◆ What the task requires:
Set down the final stretch of the data, from the line that holds "You are a computer-use" through the last line, both included, with pictures left out.
== Data extracts
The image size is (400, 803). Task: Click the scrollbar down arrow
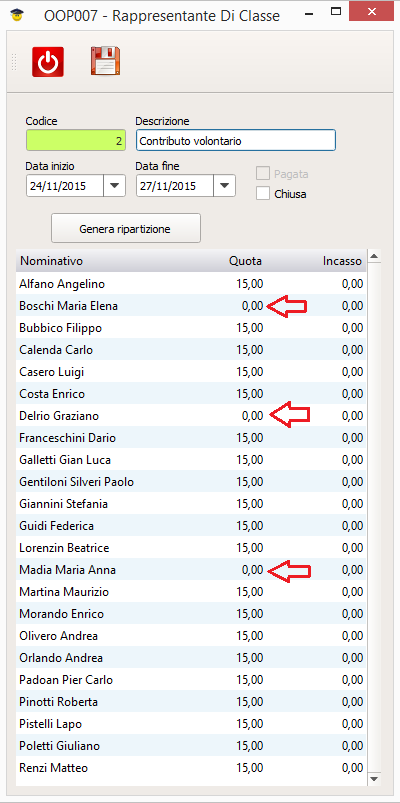[x=374, y=778]
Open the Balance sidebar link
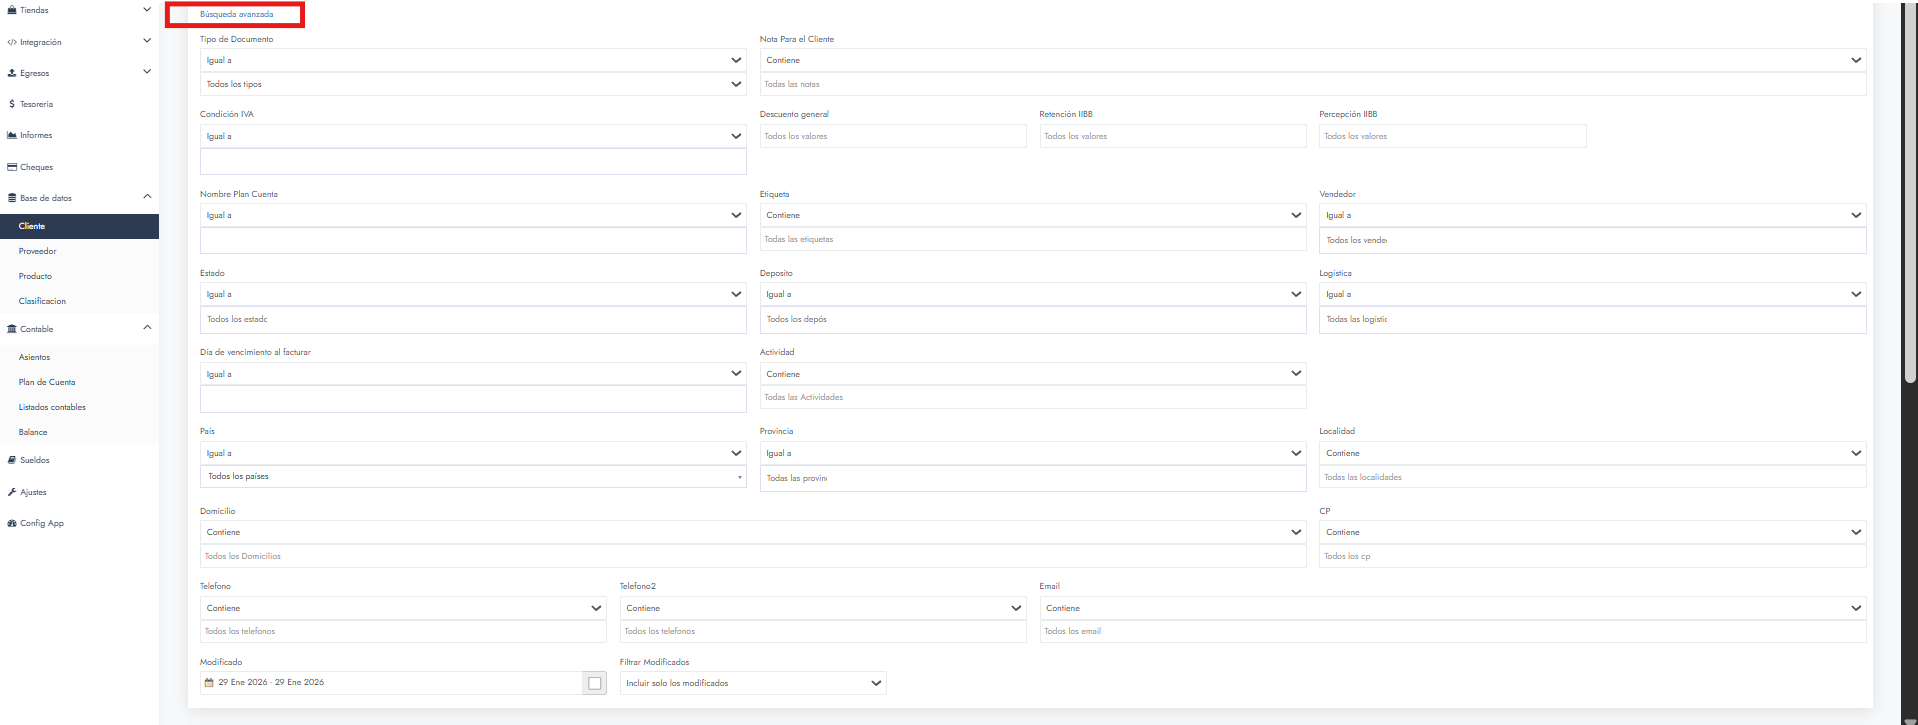 point(33,432)
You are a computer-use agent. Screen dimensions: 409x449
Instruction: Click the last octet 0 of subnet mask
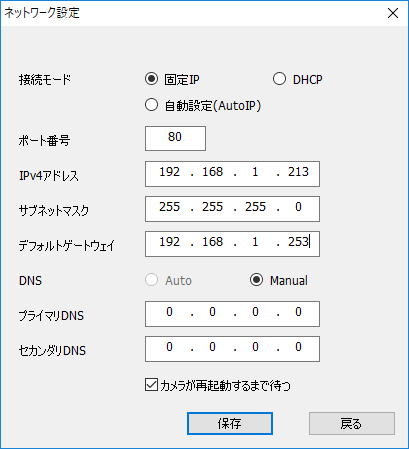coord(298,207)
====
◆ Result of this task:
You are a computer-use agent. Screen dimensions: 409x449
Instruction: Click the last octet 0 of subnet mask
coord(298,207)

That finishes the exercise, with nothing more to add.